◆ **Raw records**
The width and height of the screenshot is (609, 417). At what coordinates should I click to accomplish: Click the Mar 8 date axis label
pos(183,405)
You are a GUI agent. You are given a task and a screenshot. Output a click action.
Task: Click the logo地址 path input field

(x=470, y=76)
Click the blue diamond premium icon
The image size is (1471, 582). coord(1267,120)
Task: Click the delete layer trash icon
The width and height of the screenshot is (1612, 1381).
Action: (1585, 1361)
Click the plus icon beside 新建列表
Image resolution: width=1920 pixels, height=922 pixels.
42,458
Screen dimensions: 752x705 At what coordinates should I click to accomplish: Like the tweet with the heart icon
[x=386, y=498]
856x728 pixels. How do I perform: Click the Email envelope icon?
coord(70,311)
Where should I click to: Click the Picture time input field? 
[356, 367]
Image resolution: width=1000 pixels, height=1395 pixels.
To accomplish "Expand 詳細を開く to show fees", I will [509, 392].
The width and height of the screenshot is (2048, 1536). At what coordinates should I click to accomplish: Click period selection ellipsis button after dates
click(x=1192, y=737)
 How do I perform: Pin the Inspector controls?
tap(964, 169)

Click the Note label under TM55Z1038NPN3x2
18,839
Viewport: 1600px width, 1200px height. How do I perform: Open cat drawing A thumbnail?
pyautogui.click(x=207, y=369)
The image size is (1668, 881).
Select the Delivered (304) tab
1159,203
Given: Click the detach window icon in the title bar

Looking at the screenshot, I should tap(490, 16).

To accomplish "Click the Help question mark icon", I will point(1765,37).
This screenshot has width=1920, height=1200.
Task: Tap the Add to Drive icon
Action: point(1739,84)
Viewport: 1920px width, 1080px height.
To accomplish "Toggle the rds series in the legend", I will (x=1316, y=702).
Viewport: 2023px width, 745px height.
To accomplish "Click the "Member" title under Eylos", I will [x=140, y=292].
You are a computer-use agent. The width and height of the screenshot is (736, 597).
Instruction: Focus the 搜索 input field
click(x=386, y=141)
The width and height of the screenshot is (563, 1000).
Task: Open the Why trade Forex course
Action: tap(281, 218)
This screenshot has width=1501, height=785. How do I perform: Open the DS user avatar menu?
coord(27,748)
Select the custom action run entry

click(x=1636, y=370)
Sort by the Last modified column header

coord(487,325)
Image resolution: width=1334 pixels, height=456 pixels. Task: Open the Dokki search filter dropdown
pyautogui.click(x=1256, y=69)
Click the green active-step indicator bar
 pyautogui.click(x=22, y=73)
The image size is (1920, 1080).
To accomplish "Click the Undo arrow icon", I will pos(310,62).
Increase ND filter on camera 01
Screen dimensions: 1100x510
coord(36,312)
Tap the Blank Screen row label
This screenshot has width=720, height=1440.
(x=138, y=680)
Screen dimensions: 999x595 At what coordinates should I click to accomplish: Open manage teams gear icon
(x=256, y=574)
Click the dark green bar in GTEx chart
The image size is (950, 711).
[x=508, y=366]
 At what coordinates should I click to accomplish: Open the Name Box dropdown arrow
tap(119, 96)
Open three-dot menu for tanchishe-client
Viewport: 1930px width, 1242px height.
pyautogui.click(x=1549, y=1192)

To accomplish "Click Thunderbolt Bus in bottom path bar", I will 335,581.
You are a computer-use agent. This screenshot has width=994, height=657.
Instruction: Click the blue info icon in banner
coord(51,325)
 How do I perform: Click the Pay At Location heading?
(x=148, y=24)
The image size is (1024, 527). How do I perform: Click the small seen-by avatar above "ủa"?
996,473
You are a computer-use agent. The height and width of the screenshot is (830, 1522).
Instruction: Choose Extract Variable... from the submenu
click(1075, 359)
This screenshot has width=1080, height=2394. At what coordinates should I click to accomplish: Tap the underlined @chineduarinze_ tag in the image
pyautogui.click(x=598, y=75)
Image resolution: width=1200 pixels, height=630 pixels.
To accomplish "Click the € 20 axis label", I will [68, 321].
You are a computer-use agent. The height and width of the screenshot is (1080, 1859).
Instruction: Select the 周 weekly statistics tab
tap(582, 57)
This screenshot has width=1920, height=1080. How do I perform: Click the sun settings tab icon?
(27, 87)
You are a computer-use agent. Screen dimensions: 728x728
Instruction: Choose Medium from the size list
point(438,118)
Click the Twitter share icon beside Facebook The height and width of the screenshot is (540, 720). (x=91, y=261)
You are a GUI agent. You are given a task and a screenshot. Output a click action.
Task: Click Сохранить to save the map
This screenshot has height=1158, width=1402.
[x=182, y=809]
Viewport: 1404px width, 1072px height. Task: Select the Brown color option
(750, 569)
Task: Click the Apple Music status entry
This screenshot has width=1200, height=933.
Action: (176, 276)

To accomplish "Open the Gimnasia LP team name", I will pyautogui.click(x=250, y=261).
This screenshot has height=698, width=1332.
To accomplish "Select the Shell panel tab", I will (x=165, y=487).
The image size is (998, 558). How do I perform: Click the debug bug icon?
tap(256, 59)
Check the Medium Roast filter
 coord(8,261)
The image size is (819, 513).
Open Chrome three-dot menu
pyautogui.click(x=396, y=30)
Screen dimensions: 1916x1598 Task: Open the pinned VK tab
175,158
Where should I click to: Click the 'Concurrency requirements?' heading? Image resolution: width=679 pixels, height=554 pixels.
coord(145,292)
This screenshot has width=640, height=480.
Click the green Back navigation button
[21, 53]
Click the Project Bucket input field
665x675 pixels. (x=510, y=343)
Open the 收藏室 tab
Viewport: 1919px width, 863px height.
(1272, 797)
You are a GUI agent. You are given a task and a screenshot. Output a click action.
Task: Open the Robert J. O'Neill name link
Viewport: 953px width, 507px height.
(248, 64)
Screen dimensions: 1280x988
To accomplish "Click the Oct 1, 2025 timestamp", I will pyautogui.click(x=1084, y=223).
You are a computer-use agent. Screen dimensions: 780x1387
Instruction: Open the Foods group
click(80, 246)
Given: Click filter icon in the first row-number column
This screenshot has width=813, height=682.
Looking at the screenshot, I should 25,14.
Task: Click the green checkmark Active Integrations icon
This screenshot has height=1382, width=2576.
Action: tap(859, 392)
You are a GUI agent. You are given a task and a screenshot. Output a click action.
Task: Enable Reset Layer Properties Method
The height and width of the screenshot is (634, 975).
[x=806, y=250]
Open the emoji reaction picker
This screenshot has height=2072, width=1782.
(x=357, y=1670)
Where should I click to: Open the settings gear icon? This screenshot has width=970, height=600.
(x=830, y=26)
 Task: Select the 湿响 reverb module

◆ **Exercise**
Rewrite all of the items above, changing each "input field" to "text box" and leaving every other word unchanged.

◆ **Expected output**
The width and height of the screenshot is (609, 417). At what coordinates should I click to accomplish: Click the Mar 8 date axis label
pos(183,405)
You are a GUI agent. You are given a task and a screenshot. Output a click action.
Task: Click the logo地址 path text box

(x=470, y=76)
Click the blue diamond premium icon
The image size is (1471, 582). coord(1267,120)
Task: Click the delete layer trash icon
The width and height of the screenshot is (1612, 1381).
Action: (1585, 1361)
Click the plus icon beside 新建列表
Image resolution: width=1920 pixels, height=922 pixels.
42,458
Screen dimensions: 752x705 At what coordinates should I click to accomplish: Like the tweet with the heart icon
[x=386, y=498]
856x728 pixels. How do I perform: Click the Email envelope icon?
coord(70,311)
Where should I click to: Click the Picture time text box? 
[356, 367]
Image resolution: width=1000 pixels, height=1395 pixels.
To accomplish "Expand 詳細を開く to show fees", I will [509, 392].
The width and height of the screenshot is (2048, 1536). At what coordinates should I click to accomplish: Click period selection ellipsis button after dates
click(x=1192, y=737)
 How do I perform: Pin the Inspector controls?
tap(964, 169)

Click the Note label under TM55Z1038NPN3x2
18,839
Viewport: 1600px width, 1200px height. How do I perform: Open cat drawing A thumbnail?
pyautogui.click(x=207, y=369)
The image size is (1668, 881).
Select the Delivered (304) tab
1159,203
Given: Click the detach window icon in the title bar

Looking at the screenshot, I should tap(490, 16).

To accomplish "Click the Help question mark icon", I will point(1765,37).
This screenshot has width=1920, height=1200.
Task: Tap the Add to Drive icon
Action: point(1739,84)
Viewport: 1920px width, 1080px height.
To accomplish "Toggle the rds series in the legend", I will (x=1316, y=702).
Viewport: 2023px width, 745px height.
To accomplish "Click the "Member" title under Eylos", I will [x=140, y=292].
You are a computer-use agent. The width and height of the screenshot is (736, 597).
Instruction: Focus the 搜索 text box
click(x=386, y=141)
The width and height of the screenshot is (563, 1000).
Task: Open the Why trade Forex course
Action: tap(281, 218)
This screenshot has width=1501, height=785. How do I perform: Open the DS user avatar menu?
coord(27,748)
Select the custom action run entry

click(x=1636, y=370)
Sort by the Last modified column header

coord(487,325)
Image resolution: width=1334 pixels, height=456 pixels. Task: Open the Dokki search filter dropdown
pyautogui.click(x=1256, y=69)
Click the green active-step indicator bar
 pyautogui.click(x=22, y=73)
The image size is (1920, 1080).
To accomplish "Click the Undo arrow icon", I will pos(310,62).
Increase ND filter on camera 01
Screen dimensions: 1100x510
coord(36,312)
Tap the Blank Screen row label
This screenshot has width=720, height=1440.
(x=138, y=680)
Screen dimensions: 999x595 At what coordinates should I click to accomplish: Open manage teams gear icon
(x=256, y=574)
Click the dark green bar in GTEx chart
The image size is (950, 711).
[x=508, y=366]
 At what coordinates should I click to accomplish: Open the Name Box dropdown arrow
tap(119, 96)
Open three-dot menu for tanchishe-client
Viewport: 1930px width, 1242px height.
pyautogui.click(x=1549, y=1192)

To accomplish "Click Thunderbolt Bus in bottom path bar", I will 335,581.
You are a computer-use agent. This screenshot has width=994, height=657.
Instruction: Click the blue info icon in banner
coord(51,325)
 How do I perform: Click the Pay At Location heading?
(x=148, y=24)
The image size is (1024, 527). How do I perform: Click the small seen-by avatar above "ủa"?
996,473
You are a computer-use agent. The height and width of the screenshot is (830, 1522).
Instruction: Choose Extract Variable... from the submenu
click(1075, 359)
This screenshot has width=1080, height=2394. At what coordinates should I click to accomplish: Tap the underlined @chineduarinze_ tag in the image
pyautogui.click(x=598, y=75)
Image resolution: width=1200 pixels, height=630 pixels.
To accomplish "Click the € 20 axis label", I will [68, 321].
You are a computer-use agent. The height and width of the screenshot is (1080, 1859).
Instruction: Select the 周 weekly statistics tab
tap(582, 57)
This screenshot has width=1920, height=1080. How do I perform: Click the sun settings tab icon?
(27, 87)
You are a computer-use agent. Screen dimensions: 728x728
Instruction: Choose Medium from the size list
point(438,118)
Click the Twitter share icon beside Facebook The height and width of the screenshot is (540, 720). (x=91, y=261)
You are a GUI agent. You are given a task and a screenshot. Output a click action.
Task: Click Сохранить to save the map
This screenshot has height=1158, width=1402.
[x=182, y=809]
Viewport: 1404px width, 1072px height. Task: Select the Brown color option
(750, 569)
Task: Click the Apple Music status entry
This screenshot has width=1200, height=933.
Action: (176, 276)

To accomplish "Open the Gimnasia LP team name", I will pyautogui.click(x=250, y=261).
This screenshot has height=698, width=1332.
To accomplish "Select the Shell panel tab", I will (x=165, y=487).
The image size is (998, 558). How do I perform: Click the debug bug icon?
tap(256, 59)
Check the Medium Roast filter
 coord(8,261)
The image size is (819, 513).
Open Chrome three-dot menu
pyautogui.click(x=396, y=30)
Screen dimensions: 1916x1598 Task: Open the pinned VK tab
175,158
Where should I click to: Click the 'Concurrency requirements?' heading? Image resolution: width=679 pixels, height=554 pixels.
coord(145,292)
This screenshot has width=640, height=480.
Click the green Back navigation button
[21, 53]
Click the Project Bucket text box
665x675 pixels. (x=510, y=343)
Open the 收藏室 tab
Viewport: 1919px width, 863px height.
(1272, 797)
You are a GUI agent. You are given a task and a screenshot. Output a click action.
Task: Open the Robert J. O'Neill name link
Viewport: 953px width, 507px height.
(248, 64)
Screen dimensions: 1280x988
To accomplish "Click the Oct 1, 2025 timestamp", I will pyautogui.click(x=1084, y=223).
You are a computer-use agent. Screen dimensions: 780x1387
Instruction: Open the Foods group
click(80, 246)
Given: Click filter icon in the first row-number column
This screenshot has width=813, height=682.
Looking at the screenshot, I should 25,14.
Task: Click the green checkmark Active Integrations icon
This screenshot has height=1382, width=2576.
Action: tap(859, 392)
You are a GUI agent. You are given a task and a screenshot. Output a click action.
Task: Enable Reset Layer Properties Method
The height and width of the screenshot is (634, 975).
[x=806, y=250]
Open the emoji reaction picker
This screenshot has height=2072, width=1782.
(x=357, y=1670)
Where should I click to: Open the settings gear icon? This screenshot has width=970, height=600.
(x=830, y=26)
 Task: Select the 湿响 reverb module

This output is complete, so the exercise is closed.